**EXERCISE INSTRUCTIONS:**
Please give again, exactly and only, the stretch of lines from the one containing "Expand the Options gear dropdown arrow" to the end of the entries below.
■ ■ ■
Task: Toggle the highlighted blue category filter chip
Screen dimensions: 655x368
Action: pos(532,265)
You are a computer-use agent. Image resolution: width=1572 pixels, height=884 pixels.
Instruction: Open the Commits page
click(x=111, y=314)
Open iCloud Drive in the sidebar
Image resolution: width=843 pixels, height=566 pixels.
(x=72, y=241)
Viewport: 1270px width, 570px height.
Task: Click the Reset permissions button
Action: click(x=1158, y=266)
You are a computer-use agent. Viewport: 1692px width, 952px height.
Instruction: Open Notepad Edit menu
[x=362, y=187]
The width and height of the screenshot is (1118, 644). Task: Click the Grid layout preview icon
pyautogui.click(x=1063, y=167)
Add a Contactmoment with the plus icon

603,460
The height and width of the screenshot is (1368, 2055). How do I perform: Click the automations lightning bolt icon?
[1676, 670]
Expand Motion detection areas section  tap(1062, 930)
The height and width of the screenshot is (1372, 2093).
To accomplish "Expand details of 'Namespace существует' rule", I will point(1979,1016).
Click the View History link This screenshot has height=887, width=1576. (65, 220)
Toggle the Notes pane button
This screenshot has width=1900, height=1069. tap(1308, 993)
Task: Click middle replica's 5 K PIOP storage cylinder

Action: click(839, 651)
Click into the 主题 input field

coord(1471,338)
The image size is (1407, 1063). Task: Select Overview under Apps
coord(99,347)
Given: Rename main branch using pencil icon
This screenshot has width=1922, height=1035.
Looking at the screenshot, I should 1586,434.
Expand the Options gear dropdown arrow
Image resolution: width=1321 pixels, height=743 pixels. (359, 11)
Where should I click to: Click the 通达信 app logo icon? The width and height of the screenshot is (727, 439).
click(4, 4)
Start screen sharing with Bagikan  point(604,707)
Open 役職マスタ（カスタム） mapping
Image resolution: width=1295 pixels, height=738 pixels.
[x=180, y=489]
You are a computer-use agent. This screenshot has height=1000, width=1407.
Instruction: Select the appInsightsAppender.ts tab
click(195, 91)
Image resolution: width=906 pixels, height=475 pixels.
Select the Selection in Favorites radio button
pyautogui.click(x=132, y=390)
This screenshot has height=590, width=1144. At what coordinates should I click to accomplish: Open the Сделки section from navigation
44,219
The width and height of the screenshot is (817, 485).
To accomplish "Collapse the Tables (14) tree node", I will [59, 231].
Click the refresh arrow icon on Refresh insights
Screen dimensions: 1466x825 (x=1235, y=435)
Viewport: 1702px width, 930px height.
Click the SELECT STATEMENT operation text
■ ■ ■
**FINAL ANSWER:**
Expand the Options gear dropdown arrow
Image resolution: width=1321 pixels, height=743 pixels. (359, 11)
Where should I click to: Click the 通达信 app logo icon? The width and height of the screenshot is (727, 439).
click(4, 4)
Start screen sharing with Bagikan  point(604,707)
Open 役職マスタ（カスタム） mapping
Image resolution: width=1295 pixels, height=738 pixels.
[x=180, y=489]
You are a computer-use agent. This screenshot has height=1000, width=1407.
Instruction: Select the appInsightsAppender.ts tab
click(195, 91)
Image resolution: width=906 pixels, height=475 pixels.
Select the Selection in Favorites radio button
pyautogui.click(x=132, y=390)
This screenshot has height=590, width=1144. At what coordinates should I click to accomplish: Open the Сделки section from navigation
44,219
The width and height of the screenshot is (817, 485).
To accomplish "Collapse the Tables (14) tree node", I will [59, 231].
Click the refresh arrow icon on Refresh insights
Screen dimensions: 1466x825 (x=1235, y=435)
Viewport: 1702px width, 930px height.
Click the SELECT STATEMENT operation text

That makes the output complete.